The key to understanding this is understanding the difference between how a human reads a table and how a computer reads it. The above tricks are really great for humans. Proper table structure allows us to take in a lot of information at a glance, however computers have no good way of analyzing a table in that way. When a table is read in by a computer, it does so line-by-line. Each line is then split into cells (say, by splitting at all the commas, or at all the tab characters), and then each column is handled independently. Thus, any context established between columns or contained in previous lines (or, worse, in lines not yet read) requires needless programming effort to maintain.

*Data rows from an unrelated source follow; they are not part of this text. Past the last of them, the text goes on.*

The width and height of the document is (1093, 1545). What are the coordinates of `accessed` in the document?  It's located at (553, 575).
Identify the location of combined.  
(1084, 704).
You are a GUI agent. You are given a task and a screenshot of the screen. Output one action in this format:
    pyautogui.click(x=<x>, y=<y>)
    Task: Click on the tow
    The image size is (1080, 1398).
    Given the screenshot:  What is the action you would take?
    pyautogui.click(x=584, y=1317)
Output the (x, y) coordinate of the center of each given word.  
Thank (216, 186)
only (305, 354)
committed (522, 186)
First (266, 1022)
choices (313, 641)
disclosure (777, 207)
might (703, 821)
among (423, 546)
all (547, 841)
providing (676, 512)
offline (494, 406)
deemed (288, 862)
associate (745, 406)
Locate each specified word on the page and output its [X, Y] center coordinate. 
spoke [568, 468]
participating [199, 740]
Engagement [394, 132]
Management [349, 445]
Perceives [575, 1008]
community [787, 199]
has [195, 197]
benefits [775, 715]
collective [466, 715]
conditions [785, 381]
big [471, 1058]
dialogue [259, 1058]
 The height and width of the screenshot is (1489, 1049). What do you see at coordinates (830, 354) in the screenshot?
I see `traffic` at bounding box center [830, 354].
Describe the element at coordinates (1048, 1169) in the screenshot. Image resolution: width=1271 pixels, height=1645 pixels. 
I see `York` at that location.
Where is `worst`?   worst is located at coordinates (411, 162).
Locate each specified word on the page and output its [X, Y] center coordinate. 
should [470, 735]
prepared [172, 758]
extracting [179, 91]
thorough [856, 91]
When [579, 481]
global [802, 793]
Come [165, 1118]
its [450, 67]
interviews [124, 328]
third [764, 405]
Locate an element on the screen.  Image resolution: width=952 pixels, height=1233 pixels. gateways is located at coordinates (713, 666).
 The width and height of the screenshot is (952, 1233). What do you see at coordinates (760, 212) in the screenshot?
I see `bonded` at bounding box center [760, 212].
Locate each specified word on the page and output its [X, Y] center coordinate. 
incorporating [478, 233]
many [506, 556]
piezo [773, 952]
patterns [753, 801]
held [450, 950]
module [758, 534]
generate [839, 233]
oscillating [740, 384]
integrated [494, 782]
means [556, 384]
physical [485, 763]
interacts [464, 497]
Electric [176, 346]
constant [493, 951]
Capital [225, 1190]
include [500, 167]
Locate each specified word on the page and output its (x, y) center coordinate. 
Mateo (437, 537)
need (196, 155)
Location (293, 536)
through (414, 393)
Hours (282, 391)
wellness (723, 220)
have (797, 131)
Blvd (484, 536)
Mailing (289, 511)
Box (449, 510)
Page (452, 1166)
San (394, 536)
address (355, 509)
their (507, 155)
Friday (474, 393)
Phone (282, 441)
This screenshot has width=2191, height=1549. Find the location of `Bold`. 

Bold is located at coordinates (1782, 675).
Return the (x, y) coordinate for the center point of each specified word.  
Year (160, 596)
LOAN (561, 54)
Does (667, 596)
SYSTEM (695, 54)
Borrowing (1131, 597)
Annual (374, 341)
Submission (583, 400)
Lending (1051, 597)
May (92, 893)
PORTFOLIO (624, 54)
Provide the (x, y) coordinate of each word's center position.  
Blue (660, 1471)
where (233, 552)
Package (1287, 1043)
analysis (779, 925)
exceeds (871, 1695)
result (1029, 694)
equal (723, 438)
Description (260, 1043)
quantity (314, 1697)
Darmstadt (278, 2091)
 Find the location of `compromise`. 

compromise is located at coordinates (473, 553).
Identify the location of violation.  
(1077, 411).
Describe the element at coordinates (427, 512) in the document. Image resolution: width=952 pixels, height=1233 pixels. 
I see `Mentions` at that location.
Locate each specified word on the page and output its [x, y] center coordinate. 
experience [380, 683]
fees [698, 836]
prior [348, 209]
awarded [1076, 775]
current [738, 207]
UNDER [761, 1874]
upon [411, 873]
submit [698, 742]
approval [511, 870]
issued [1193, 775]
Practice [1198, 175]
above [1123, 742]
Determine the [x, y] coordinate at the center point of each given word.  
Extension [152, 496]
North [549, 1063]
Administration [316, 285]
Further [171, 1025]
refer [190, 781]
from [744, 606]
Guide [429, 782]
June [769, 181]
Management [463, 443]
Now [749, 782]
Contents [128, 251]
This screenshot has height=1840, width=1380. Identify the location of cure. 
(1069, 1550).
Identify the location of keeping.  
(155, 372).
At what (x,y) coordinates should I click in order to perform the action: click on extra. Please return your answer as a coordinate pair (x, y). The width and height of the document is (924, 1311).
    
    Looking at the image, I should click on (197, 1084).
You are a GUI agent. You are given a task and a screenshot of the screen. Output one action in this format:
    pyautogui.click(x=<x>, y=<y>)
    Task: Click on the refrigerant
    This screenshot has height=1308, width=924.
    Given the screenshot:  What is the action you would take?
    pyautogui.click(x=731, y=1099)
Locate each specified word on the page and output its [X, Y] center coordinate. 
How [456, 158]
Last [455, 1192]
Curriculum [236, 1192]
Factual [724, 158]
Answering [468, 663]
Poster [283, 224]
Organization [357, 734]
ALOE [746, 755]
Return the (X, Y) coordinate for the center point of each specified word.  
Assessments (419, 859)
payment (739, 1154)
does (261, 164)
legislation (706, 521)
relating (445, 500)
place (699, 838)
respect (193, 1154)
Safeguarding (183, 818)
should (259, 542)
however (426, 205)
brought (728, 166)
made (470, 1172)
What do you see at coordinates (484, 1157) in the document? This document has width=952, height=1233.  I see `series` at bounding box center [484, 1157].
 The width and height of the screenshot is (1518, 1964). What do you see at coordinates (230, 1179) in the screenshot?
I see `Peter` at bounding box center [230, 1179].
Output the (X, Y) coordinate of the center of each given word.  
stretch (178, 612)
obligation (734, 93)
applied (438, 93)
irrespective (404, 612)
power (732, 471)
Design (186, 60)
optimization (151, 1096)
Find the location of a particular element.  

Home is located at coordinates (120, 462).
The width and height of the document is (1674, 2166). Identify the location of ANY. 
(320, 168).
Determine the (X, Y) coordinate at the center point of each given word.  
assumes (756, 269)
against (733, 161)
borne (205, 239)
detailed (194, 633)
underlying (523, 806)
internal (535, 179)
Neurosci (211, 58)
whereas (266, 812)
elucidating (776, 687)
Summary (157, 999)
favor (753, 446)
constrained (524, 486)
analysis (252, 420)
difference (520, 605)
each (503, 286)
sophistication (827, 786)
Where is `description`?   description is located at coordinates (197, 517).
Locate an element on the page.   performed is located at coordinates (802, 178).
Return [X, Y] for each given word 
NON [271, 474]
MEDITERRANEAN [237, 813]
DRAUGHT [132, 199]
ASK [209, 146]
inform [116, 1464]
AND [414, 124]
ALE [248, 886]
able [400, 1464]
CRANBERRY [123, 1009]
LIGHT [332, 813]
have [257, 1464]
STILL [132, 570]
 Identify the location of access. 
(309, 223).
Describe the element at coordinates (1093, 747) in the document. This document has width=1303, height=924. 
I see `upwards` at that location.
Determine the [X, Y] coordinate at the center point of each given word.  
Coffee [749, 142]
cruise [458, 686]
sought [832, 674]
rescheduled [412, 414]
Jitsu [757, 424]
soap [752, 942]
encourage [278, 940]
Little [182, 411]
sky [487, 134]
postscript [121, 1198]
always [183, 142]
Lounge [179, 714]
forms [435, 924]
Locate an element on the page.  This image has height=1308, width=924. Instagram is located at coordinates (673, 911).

Also, please do not hide information by depending on formatting tricks such as cell coloring! For example, if the rows can be classified by applying a threshold to some column of data, do not simply color those cells of data to indicate the results of the classification. A program will have no way of getting that information. Instead, you should add a column to the table specifying the classification.

So remember, if your data will be analyzed computationally, make it beautiful for computers not for humans!

Don't throw out data

Of course, it's difficult to be sure just how often this happens but I have definitely seen it. When a lot of biological data is generated, often a lot of it is not at all necessary for your immediate analysis needs. However, one scientist's junk is another one's treasure. So, don't haphazardly delete columns from your table just because you don't think it's necessary! Likewise, leave all of the raw data from which you made your calculations. Let the future users of your data decide what they need.

Make your data available elsewhere

While having your data available alongside your publication as supplementary information is useful, a lot of the above problems can be alleviated by also making your data available from public repositories. These will usually have fairly strict standards, so that anyone downloading from them can safely expect the data to be in a useful format. This also neatly sidesteps any unreasonable format restrictions imposed by the publisher.